Klaas Knot’s voice fluttered from the radio. In the voice with which he normally speaks about monetary policy instruments or mortgage rates, he apologized for the role played by De Nederlandsche Bank in slavery. When he called all overseas territories and former colonies by name and extended his apology to ‘all people who were reduced to the color of their skin by the personal choices of my predecessors too’, I was moved.
Because they are excuses for a role that someone of less good will could have easily avoided with administrative agility. That’s not difficult, just look around you. Follow the parliamentary inquiry into gas extraction where Annemarie Jorritsma could only remember what had gone well when she was responsible for energy policy. Read in de Volkskrant the lament of Jeroen Dijsselbloem, who evaluated the corona policy and violently encountered the First Act of The Hague (the cabinet rarely takes responsibility for important conclusions from research reports; see also: all previous alarm signals about nitrogen since the last century), and the Second Law of The Hague (the prime minister magnifies when it is opportune, ‘but’, observes Dijsselbloem, ‘now it is about accountability, reflection and learning, and then he will no longer be there’).
It was also moving, because Minister Weerwind had to make do with Keti Koti with a silly ‘the cabinet will come up with a response before 2023 to the advice ‘Chains of the Past’ of the Dialogue Group Slavery History’. As a result, every organization that is older than 170 years will have apologized, while the cabinet is still meeting about the fearful question of whether someone might get angry. Worse: whether it might cost money.

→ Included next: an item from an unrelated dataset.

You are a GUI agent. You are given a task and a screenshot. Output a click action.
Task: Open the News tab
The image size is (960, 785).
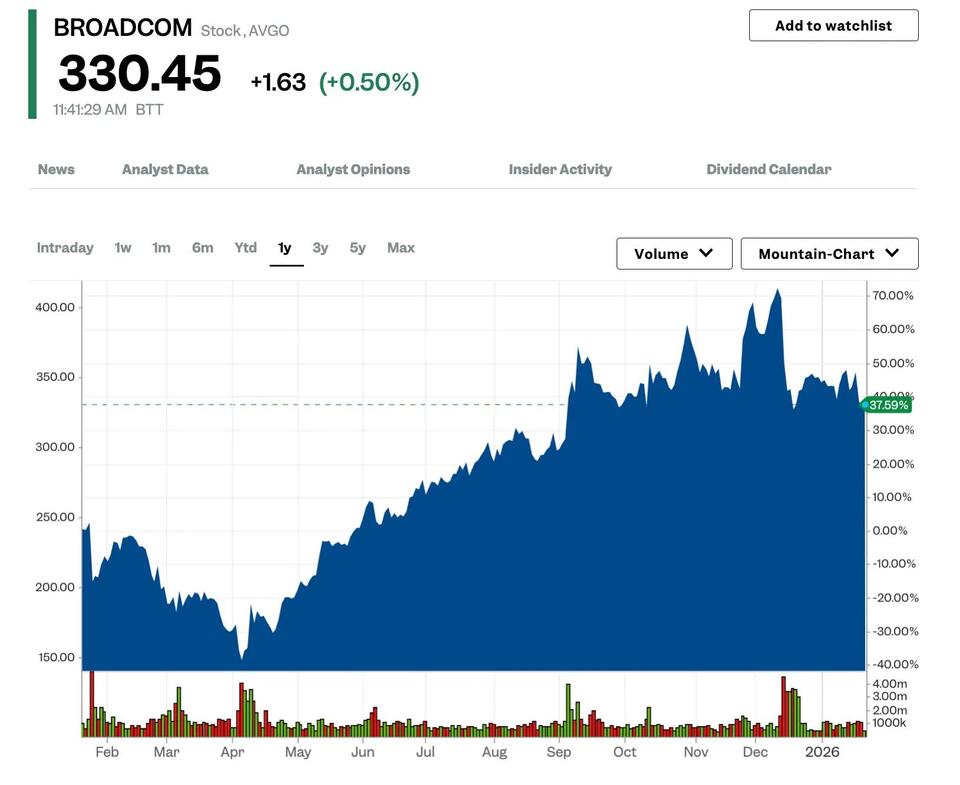(56, 169)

At Klaas Knot it is different: different institute, different wood. Last year, he had the role of DNB in the economy based on human trafficking examined by Leiden scientists. They mapped out how the bank served the Colonial Office and how innovative financial products were created such as mortgages with land, buildings and people held in slavery as collateral; the value of those people was carefully recorded in thick books, they were called Cornelis, Mary or Eva and were sometimes worth 200 guilders, sometimes 300, sometimes more. The researchers also documented how the Amsterdam elite, the majority of DNB directors included, were up to their necks in plantation interests and fiercely opposed the abolition of slavery. For fear of a financial loss. Never underestimate the primal powers that are released when people who already have quite a lot have to give something of it. Peat how often the words ‘it’s not fair’ come up.
Knot’s words were especially touching because after years of just thinking ‘how slow’ at home, everything suddenly comes together. That there is serious interest in what happened in the past in the areas that the Netherlands had appropriated, complete with all the people who were already there or who were dragged there. That there are the lovely people in Rheden from Friday’s newspaper who want to learn. That there is the tipping point in the Zwarte Piet struggle. That there are chic reviewers who hear about old books by dead Antillean and Surinamese writers and write about them in 2022 as if they had made the discovery of the century. That there are Dutch people from here who realize that they belong to Dutch people and former Dutch people from there.